We used a database compiled from species descriptions in the International Journal of Systematic and Evolutionary Microbiology. A full description of this database, including its availability, can be found at [48] (see also, Additional file 1: Supplemental Information I, Table S1.2).

Statistical analyses

Depending on the variable, we performed three types of comparisons: binary, categorical, and quantitative, across two sets of contrasts: skin vs. world and within skin bacteria, among the three skin environments: dry, moist, and sebaceous. These comparisons were conducted across all Bacteria and the four major phyla, separately considering abundant (> 0.1% of reads) and all taxa (> 0.001% of reads) respectively.

Binary comparisons were performed on variables that had two outcomes (e.g., positive and negative). When making two-way binary comparisons, we estimated proportion of occurrence with standard errors using a standard binomial model. For an overall test of difference in proportion, we used a Chi-square test. Pairwise comparisons were made using the standard errors of the binomial proportion. We visualized the comparisons with scatter plots of point estimates and error bars, using the 45° equality line as a guide for relative prevalence of the variables.

Categorical comparisons were performed on variables with multiple discrete, unordered outcomes (e.g., chain, clump, or singly).
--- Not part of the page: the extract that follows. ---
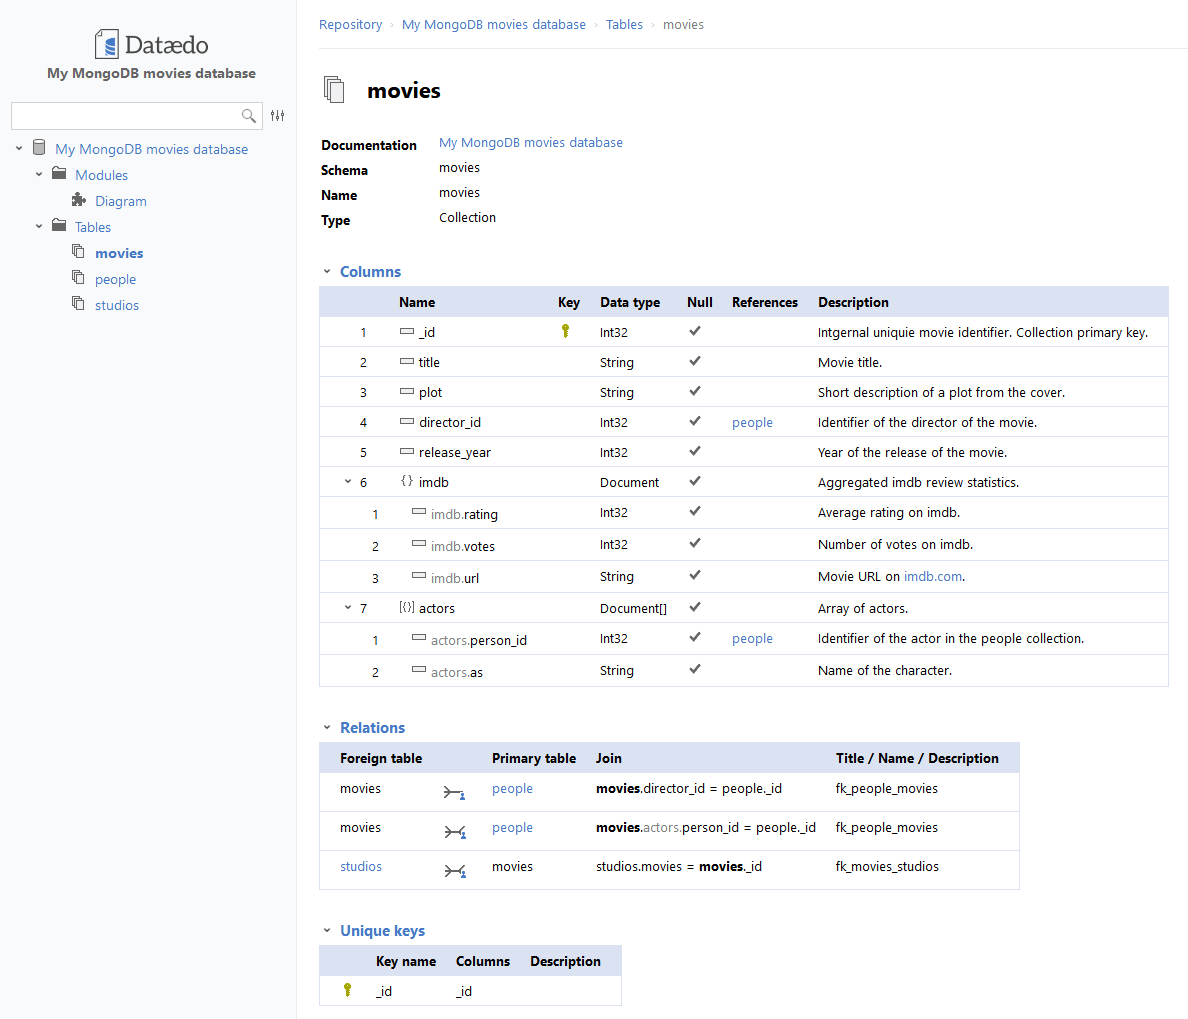Image resolution: width=1188 pixels, height=1019 pixels.
Task: Go to Repository in the breadcrumb
Action: coord(350,25)
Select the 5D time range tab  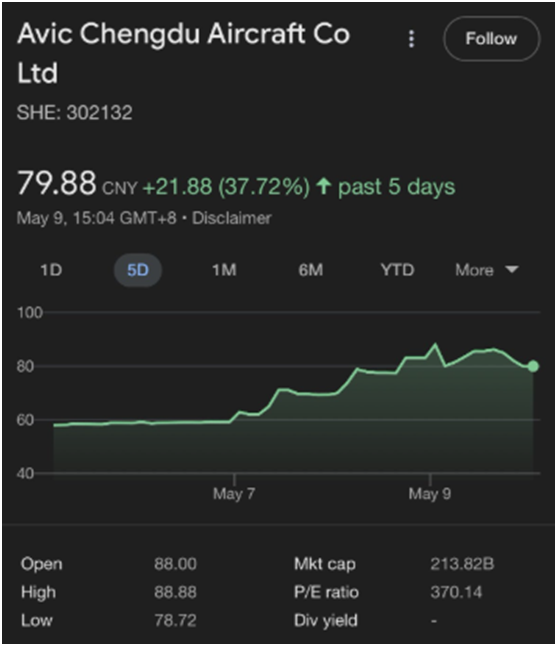[x=138, y=270]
We compared the relative frequencies of the different outcomes in skin vs. world (or pairwise across skin environments) using a randomization test in which we resampled the data 105 times and computed a p value for the null hypothesis of equality of proportions by computing the number of randomized samples that were less extreme than the observed proportion.

Quantitative outcomes (e.g., volume, pH tolerance) were compared using a nonparametric relative effects test based on global rankings using Tukey contrasts [95]. We chose this test because it is robust to highly non-normal distributions and non-uniform variances and controls appropriately for multiple comparisons. We used box-and-whisker plots of each variable for visualization of the medians and deviations in the data.

Finally, to explore the role of phylogenetic conservation as an explanation for observed trends, for all binary and qualitative traits, we regressed the probability of a taxon being abundant versus rare or being from skin versus the world against each trait individually, both for a naïve logistic regression and for a regression where phylogenetic relatedness was accounted for. For the latter, we used the phylolm package in R [56] and the phylogenetic tree from Yarza et al. [96]. A handful of taxa were missing from the tree, and these were ignored in subsequent analysis. To test the overall significance of a fitted regression, we compared the regression to a null model using a likelihood ratio test. We then compared p-values for the naïve logistic regression and the regression with phylogenetic correction.

All statistical analysis was performed using the R programming language (R Code Team 2016), with the quantitative analysis performed using the nparcomp package [95].